It is notable that the size of the large primary α-phase in the normal direction was very similar to the plating layer's thickness. In actual practice, the nucleation rarely occurs homogeneously, but rather occurs heterogeneously on surfaces [18] . Therefore, the bumpy surface of the internal Cu ribbon is able to easily act as site for the heterogeneous nucleation of primary α-phases during the cooling of the Sn-Pb melt solutions. We considered that the primary α-phases heterogeneously nucleated on the bumpy surface of the internal Cu ribbon, and then largely grew to the surface of the Sn-Pb plating layer [18] .
Figure 5(b) shows the EDS cross-section mapping images of the composition of a interconnector ribbon, which was acquired from the SEM cross-section micrograph of Fig. 5(a) . The compositions of Sn, Pb, and Cu (red, green, and blue, respectively) are shown in Figs. 5(c) , 5(d) , and 5(e) . As shown in Fig. 5(d) , the large primary α-phase is clearly a Pb-rich phase. This result is consistent with the theoretical composition of primary α-phase, 19.2 wt% Sn-80.8 wt% Pb [19 , 20] . The melting temperature of Pb, 327℃, is 95℃ higher than that of Sn, 232℃, and is 144℃ higher than that of the eutectic temperature of Sn-Pb, 183℃ [19 , 20] . The eutectic structure is composed of a eutectic α-phase and β-phase, and the eutectic composition is 61.9 wt% Sn-38.1 wt% Pb [19 , 20] . The large, Pb-rich, primary α-phases can cause a decrease of the adhesive strength between the ribbon and cell, compared to that of the eutectic structure. The adhesive strength of pure Pb was very small at 81 N/mm 2 , compared to that of pure Sn, 218 N/mm 2 . Also, the resistivity of pure Pb was very large at 208 nΩ·m, compared to that of pure Sn, 115 nΩ·m. Therefore, the existence of the large primary α-phases can significantly reduce the lifespan and increase the contact resistance of the Cu ribbon for solar modules.
In order to confirm the existence of the bumpy surface of the internal Cu ribbon, we carefully observed the surface morphology of the Cu ribbon.
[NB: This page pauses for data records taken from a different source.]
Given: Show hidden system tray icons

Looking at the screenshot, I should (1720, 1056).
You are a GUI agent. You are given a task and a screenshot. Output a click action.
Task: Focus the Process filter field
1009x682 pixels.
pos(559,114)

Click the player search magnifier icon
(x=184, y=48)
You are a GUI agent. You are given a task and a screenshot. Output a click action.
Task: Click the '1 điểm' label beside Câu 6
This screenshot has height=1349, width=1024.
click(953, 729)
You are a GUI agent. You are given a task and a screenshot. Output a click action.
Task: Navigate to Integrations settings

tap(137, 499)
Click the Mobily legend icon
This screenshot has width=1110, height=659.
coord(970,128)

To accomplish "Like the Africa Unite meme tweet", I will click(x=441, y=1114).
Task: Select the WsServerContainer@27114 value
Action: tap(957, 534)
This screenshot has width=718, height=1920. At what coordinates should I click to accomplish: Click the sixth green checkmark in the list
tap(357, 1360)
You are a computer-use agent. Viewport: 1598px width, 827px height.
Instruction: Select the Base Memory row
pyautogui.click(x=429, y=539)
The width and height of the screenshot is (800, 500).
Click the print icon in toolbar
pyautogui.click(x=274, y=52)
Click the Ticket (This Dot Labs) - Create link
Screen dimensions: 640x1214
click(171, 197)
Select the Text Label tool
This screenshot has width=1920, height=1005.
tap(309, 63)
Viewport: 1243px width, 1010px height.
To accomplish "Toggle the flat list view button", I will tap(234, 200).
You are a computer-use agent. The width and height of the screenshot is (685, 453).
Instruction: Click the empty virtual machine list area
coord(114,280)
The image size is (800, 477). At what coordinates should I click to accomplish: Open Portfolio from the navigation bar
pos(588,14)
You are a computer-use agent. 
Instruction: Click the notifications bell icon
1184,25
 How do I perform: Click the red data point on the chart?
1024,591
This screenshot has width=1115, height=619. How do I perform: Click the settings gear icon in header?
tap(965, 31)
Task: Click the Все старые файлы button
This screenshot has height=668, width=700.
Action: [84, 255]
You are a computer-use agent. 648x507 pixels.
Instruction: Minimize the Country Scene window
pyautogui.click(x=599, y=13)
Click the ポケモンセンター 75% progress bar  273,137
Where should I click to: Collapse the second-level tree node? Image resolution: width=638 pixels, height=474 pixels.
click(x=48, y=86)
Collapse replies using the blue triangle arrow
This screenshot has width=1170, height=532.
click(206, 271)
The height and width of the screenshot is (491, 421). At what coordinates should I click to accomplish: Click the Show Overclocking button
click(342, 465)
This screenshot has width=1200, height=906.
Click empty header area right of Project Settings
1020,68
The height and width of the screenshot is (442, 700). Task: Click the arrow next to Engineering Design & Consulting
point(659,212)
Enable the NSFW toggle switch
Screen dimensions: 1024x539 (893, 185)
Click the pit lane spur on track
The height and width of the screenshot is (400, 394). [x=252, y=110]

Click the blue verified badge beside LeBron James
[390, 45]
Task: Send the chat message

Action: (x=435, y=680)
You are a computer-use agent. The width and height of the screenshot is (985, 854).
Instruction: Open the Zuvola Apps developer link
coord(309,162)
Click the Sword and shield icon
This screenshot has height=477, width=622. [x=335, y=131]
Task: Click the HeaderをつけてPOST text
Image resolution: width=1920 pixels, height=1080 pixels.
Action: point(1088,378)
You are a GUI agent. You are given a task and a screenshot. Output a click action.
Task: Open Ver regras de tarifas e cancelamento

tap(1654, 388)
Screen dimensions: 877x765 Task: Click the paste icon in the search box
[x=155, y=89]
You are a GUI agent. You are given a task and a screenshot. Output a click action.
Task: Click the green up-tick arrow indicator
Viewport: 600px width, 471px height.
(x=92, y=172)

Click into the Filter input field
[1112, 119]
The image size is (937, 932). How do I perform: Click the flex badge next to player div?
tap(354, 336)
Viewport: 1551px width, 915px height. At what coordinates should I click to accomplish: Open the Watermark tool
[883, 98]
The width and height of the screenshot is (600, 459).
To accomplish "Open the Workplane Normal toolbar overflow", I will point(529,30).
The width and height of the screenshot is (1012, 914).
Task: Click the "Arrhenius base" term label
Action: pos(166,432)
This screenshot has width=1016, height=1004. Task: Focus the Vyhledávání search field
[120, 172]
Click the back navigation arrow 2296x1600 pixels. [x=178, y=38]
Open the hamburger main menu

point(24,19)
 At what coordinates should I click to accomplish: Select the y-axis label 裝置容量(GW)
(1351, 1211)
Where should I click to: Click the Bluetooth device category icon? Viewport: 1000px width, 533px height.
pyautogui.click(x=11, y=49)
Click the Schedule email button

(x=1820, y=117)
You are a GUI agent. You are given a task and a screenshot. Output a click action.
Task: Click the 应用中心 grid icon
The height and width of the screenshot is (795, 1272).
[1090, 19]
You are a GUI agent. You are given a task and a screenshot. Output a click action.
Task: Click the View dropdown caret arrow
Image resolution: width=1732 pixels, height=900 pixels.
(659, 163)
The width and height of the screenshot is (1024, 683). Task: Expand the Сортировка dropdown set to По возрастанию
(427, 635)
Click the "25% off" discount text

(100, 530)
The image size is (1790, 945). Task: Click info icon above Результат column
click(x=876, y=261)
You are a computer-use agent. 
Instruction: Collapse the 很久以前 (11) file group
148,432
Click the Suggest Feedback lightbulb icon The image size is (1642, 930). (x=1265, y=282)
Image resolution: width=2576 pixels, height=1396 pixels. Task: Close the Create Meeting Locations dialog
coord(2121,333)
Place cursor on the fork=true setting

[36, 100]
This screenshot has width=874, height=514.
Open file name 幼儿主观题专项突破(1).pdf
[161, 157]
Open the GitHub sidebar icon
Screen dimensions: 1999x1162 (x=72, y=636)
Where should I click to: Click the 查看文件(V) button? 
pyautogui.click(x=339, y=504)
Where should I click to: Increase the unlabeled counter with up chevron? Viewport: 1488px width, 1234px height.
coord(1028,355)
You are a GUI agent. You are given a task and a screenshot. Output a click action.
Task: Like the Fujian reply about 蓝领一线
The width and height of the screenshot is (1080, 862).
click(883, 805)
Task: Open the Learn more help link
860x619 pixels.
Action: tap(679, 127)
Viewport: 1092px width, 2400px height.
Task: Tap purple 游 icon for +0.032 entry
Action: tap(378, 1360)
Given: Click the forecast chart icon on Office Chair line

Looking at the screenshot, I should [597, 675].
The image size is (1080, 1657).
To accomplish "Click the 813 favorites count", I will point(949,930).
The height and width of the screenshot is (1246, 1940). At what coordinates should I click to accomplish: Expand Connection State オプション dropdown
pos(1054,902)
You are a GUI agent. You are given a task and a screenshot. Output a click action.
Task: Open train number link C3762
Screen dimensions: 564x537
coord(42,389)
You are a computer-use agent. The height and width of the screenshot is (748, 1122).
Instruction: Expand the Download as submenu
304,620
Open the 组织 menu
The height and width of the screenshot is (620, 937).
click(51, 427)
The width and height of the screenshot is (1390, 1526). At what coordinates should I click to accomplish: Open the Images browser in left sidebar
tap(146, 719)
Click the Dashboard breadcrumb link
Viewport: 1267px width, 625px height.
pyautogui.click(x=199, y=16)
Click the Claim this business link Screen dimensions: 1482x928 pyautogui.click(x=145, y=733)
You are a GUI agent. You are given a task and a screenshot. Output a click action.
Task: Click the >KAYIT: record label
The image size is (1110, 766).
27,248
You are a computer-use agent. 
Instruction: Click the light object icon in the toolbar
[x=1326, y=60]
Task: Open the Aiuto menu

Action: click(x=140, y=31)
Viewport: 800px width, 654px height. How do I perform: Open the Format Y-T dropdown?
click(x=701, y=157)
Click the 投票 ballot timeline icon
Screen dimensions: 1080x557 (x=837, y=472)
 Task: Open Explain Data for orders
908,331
Figure 6 shows the SEM surface micrographs of pure Cu ribbon for solar cell modules currently being used, with different magnifications. As a result of SEM, a bumpy surface with convex parts was observed on the surface of the pure Cu ribbon. As illustrated in Fig. 6(c) , the diameter of the convex parts of the surface of the pure Cu ribbon was about 2~5 μ m. We believed that the convex parts near the internal Cu ribbon's surface act as the main heterogeneous nucleation sites of the large primary α-phases.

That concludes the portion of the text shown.